Obwohl ihm in einem seiner ersten Einsätze für Inter ein sehenswertes Tor beim 3:0-Sieg in der Champions League bei Arsenal gelang, lief schon das erste Jahr in Italien sehr durchwachsen. Es gab zwar Ausreißer nach oben, doch meistens saß er auf der Bank, im System gab es keinen richtigen Platz für ihn, der mit seinem enormen Tempo ständig Druck über die Außen machen wollte. Zudem wurde Trainer Hector Cuper, der ihn verpflichtet hatte, bald entlassen - unter dessen Nachfolger Alberto Zaccheroni lief es noch mieser.
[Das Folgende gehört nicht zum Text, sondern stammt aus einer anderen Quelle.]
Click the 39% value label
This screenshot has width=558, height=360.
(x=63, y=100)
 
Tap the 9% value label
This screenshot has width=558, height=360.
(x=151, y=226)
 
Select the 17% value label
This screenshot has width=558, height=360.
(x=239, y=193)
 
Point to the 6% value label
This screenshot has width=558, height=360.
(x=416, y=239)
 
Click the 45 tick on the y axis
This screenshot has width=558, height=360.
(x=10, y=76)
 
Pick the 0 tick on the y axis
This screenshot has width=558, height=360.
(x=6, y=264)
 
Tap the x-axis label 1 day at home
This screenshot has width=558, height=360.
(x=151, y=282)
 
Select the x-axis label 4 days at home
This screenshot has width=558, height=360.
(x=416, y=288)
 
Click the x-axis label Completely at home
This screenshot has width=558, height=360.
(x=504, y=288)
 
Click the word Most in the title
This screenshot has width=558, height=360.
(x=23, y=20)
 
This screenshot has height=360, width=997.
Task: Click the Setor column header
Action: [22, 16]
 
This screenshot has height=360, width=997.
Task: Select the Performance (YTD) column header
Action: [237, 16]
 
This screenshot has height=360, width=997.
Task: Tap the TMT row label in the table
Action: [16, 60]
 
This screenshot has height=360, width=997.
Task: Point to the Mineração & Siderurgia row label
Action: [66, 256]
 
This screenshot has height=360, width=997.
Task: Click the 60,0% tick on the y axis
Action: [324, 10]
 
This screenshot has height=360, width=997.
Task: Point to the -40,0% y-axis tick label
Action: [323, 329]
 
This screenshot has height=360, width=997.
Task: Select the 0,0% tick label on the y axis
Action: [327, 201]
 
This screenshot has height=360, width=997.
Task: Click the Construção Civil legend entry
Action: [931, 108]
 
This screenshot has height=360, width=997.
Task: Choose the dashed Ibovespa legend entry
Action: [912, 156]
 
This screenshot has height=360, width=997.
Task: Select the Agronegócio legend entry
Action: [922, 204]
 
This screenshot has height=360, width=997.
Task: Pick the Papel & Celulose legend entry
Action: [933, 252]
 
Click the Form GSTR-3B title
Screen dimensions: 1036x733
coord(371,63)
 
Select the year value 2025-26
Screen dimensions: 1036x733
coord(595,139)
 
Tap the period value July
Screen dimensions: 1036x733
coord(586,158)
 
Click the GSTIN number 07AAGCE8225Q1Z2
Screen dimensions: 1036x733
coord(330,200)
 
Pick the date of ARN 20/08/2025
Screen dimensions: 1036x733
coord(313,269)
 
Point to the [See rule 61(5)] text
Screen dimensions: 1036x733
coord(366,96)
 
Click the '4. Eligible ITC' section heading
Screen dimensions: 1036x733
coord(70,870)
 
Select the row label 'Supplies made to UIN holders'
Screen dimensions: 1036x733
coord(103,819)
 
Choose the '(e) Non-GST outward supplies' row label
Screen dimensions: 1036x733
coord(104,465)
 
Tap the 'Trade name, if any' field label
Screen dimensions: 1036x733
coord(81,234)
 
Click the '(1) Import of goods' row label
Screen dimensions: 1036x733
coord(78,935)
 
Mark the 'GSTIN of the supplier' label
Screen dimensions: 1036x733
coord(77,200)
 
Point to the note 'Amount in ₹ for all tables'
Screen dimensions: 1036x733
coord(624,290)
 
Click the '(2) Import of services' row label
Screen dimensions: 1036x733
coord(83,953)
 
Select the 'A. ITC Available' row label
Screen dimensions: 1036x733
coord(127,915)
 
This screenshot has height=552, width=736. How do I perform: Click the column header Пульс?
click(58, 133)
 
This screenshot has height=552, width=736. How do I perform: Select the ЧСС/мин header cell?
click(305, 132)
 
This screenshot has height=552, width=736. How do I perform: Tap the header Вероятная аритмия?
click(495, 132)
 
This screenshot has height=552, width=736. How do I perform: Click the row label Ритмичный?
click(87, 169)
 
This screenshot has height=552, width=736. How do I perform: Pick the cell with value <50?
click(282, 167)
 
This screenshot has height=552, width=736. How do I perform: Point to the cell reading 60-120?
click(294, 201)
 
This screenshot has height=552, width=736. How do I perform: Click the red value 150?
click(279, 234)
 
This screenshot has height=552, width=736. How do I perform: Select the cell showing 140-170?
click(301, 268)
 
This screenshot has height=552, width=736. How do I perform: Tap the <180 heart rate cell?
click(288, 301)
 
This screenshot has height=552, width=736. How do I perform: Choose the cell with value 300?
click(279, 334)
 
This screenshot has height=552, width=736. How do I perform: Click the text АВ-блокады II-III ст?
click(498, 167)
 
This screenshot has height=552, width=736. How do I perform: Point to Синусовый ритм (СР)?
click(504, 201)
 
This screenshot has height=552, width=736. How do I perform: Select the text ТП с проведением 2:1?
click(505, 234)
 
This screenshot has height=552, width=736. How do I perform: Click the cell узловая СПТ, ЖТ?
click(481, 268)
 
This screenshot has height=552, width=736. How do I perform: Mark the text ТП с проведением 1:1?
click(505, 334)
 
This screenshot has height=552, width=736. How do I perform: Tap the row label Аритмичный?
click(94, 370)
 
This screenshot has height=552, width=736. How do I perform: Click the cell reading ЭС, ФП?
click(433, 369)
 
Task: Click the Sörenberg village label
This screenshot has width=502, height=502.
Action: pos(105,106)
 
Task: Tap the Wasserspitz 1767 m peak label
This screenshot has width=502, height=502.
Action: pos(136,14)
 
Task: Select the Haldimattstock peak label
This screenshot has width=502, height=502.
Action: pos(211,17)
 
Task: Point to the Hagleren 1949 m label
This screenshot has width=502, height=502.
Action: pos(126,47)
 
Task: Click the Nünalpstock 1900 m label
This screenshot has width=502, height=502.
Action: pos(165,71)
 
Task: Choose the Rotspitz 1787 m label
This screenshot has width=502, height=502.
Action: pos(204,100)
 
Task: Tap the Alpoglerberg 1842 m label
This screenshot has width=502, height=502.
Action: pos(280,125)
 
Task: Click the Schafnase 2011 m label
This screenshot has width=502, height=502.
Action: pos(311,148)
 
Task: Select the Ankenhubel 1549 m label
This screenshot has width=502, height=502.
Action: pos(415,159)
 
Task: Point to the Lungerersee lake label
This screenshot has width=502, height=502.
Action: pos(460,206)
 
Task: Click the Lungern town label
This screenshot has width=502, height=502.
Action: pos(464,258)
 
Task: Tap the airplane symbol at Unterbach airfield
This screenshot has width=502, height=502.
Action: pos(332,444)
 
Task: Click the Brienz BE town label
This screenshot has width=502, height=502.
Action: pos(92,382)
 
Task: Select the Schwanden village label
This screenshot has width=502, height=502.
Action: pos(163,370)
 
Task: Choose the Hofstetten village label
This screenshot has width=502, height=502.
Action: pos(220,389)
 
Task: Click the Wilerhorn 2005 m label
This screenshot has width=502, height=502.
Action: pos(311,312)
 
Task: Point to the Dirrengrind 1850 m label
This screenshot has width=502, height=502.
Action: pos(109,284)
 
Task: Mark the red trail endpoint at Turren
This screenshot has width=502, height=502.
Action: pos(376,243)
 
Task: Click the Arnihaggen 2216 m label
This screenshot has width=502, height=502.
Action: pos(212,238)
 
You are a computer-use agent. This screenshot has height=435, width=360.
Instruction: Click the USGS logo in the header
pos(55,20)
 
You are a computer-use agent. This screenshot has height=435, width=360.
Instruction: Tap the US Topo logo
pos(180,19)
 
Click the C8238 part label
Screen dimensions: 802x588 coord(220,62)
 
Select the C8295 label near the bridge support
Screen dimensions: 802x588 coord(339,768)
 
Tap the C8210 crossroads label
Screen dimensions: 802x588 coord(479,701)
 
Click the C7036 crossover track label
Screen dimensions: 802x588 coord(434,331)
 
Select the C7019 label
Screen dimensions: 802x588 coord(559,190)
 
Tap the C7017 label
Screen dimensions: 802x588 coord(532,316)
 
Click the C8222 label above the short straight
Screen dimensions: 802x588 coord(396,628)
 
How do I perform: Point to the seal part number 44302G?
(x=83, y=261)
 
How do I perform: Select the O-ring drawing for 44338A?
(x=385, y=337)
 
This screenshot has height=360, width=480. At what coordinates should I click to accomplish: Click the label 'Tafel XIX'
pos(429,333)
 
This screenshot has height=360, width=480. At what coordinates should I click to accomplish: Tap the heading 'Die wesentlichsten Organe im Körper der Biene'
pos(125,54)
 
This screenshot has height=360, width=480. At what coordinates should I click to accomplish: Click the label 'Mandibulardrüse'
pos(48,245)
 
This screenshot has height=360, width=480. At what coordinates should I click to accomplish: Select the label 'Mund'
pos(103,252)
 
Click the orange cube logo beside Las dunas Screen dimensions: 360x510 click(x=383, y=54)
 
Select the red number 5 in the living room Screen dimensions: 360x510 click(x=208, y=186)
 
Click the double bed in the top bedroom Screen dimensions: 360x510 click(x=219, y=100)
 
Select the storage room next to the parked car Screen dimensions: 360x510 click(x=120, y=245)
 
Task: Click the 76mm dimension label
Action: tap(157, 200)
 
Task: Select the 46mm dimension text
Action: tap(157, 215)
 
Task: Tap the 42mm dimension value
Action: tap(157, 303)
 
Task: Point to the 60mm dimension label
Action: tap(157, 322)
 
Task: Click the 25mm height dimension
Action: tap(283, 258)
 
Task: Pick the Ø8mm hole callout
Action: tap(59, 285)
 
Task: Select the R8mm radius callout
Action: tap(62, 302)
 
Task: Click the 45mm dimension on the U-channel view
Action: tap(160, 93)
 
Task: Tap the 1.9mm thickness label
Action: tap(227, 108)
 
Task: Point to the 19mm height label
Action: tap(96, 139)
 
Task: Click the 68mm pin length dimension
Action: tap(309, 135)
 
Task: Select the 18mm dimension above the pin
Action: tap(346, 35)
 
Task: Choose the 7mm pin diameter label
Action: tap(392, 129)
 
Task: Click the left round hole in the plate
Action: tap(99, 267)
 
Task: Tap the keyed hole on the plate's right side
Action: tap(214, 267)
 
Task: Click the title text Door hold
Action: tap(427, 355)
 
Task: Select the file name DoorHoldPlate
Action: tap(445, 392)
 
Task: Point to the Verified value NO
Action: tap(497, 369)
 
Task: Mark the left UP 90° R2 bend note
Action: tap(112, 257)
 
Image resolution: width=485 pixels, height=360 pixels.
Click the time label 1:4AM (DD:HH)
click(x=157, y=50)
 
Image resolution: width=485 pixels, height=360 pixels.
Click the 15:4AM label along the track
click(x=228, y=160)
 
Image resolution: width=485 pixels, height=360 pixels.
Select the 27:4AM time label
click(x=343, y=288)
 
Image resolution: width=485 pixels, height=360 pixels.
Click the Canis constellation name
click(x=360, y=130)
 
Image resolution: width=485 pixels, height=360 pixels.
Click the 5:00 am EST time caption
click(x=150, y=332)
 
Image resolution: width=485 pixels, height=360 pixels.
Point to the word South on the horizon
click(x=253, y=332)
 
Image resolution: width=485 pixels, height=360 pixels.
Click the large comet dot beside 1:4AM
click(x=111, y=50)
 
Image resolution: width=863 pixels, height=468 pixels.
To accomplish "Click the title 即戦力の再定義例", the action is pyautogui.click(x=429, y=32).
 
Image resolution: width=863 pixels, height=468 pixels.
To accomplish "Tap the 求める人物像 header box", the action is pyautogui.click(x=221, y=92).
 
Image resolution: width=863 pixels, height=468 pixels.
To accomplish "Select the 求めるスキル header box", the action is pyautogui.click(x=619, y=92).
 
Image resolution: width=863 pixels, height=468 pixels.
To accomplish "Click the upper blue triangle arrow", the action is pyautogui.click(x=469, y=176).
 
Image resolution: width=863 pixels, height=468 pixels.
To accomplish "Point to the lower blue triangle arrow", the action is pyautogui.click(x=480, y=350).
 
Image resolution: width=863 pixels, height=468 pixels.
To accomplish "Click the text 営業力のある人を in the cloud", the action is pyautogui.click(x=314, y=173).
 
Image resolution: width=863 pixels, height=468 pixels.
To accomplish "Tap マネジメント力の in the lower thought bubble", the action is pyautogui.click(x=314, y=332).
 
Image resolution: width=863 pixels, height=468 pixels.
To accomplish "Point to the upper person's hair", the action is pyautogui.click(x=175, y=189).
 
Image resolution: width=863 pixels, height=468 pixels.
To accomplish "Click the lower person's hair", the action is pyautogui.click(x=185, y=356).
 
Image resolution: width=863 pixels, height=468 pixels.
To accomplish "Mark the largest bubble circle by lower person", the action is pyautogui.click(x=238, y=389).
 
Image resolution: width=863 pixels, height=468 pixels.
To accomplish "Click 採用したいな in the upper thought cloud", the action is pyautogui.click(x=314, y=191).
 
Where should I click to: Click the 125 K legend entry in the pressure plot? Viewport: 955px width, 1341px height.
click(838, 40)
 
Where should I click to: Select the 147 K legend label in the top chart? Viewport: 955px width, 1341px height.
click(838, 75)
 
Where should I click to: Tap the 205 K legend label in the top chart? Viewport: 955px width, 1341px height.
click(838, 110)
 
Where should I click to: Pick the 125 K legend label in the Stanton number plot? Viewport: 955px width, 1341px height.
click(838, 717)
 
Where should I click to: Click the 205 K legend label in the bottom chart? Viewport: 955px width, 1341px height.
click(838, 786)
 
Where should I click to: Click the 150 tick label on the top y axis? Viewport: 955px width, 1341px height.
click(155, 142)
Andy van der Meyde: Flucht vor dem Fußball
Die mangelnden Einsatzzeiten frustrierten van der Meyde. Und weil er in Mailand keine echte Bezugsperson hatte, sein bekanntes Umfeld in Amsterdam vermisste, stürzte er sich irgendwann ins Nachtleben: "Vor meiner zweiten Saison in Italien ging ich eigentlich nie aus. Aber irgendwann wusste ich, dass ich sowieso nicht mehr spielen würde. Ich ging also raus und trank, es war wie eine Flucht vor dem Fußball. Ich wettete auch regelmäßig."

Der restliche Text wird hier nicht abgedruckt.